RFC: CoCo Event Feed Storage

mmassi · July 2, 2020, 10:37am

RFC: Event Storage

Author: @massimiliano-mantione
Date: 2020-07-02
Status: draft

Motivation

In Radicle to exchange information in code collaboration we are defining the notion of “event feeds”.

Each Radicle device exposes one or more of these feeds so that other devices can track them and fetch events from them.

The main idea is that each of these feeds is a git commit chain (git branch), with one commit for each event.

Each event (commit) would store the event payload and would also have one link to every other event that the it depends upon.

These dependencies can be of different kinds:

simple temporal ordering with no implied causality (like a comment stating to have been written after another comment)
causal ordering with a strict semantic meaning, like:
- one comment is the reply to another comment
- an entity is signed using a key belonging to another entity
direct content dependencies, like:
- a comment quoting another one or reusing an attachment introduced by another one
- a comment referring to a specific commit in a code review (we should discuss how this would work)
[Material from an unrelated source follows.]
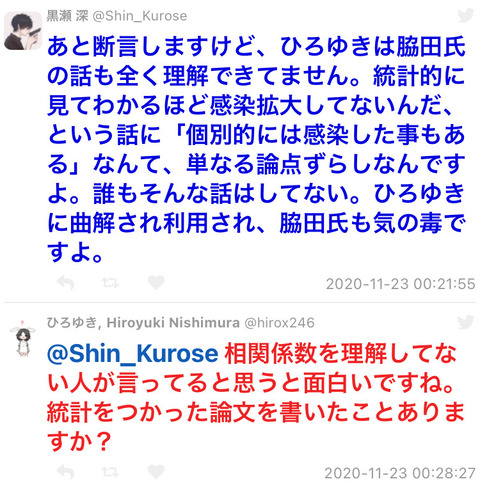This screenshot has height=486, width=480.
Task: Open Twitter bird icon on first tweet
Action: coord(465,15)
In all of these cases the idea is that the event “needs” the referred events, and must not be stored without them.

The goal of this RFC is to specify the details of how these event chains are stored.

Common Event Metadata

To allow authorship attribution and signature verification every event must carry the following pieces of metadata:

The cryptographic signature of the event hash
The public portion of the signing key
The URN and revision of the entity (user) that is the event author and signer
Maybe the event timestamp, with these points open for discussion:
- is it needed?
- should it be used to check signatures against key revocation?
The feed URN
The event hash (to give the event a unique “id” inside the feed)
The hash of the previous event in the feed (to logically build the event chain)
The “type” of event (open for discussion and not interpreted by radicle-link except for entities, see below)
For each “dependency” (event this one depends on), the dependency
- URN
- Hash
- Timestamp (redundant, open for discussion, but it would make soundness checks easier)
- Git OID of the referred event commit (redundant, open for discussion, but it would make checks and retrieval faster)

The event hash must be computed against:

the event payload, including eventual attachments
the event metadata excluding the signature

The signature signs the event hash.

To verify a signature the following steps are necessary:

the hash must be recomputed and checked
the signature must be checked
the signing key ownership must be checked (at the time when the signature happened)

The described metadata must be stored in a uniform format for every event feed so that the same software library (radicle-link) can be used to handle, verify and transfer every feed.

It could be stored in the event commit message (maybe as commit trailers), or in a blob with a well defined name inside the tree pointed to by the event commit.

Event Payload

Each event payload is application-specific and radicle-link does not need nor try to interpret it (except for entity revisions).

Therefore the payload must be stored as a blob in a way that allows radicle-link to check its hash but to otherwise ignore it.

There are two main ways in which this could be done using git:

storing it in a blob with a well defined name inside the tree pointed to by the event commit
storing it in the git comment itself, likely together with the event metadata

Parent Commits

For each dependency described in the metadata the event commit must contain a parent commit, which in turn must point to the commit containing the referred event.

This turns each event feed into a full Merkle DAG and guarantees that every needed dependency is fetched and stored locally, even if it belongs to a different feed.

In practice the device git monorepo becomes a database that stores all these DAGs in an optimal way, storing each event only once even if it is referred to by multiple feeds.

Storage Strategies Considerations

Whether to store event payload and-or metadata in git trees or directly inside the commit message is an implementation detail, the system would work correctly either way.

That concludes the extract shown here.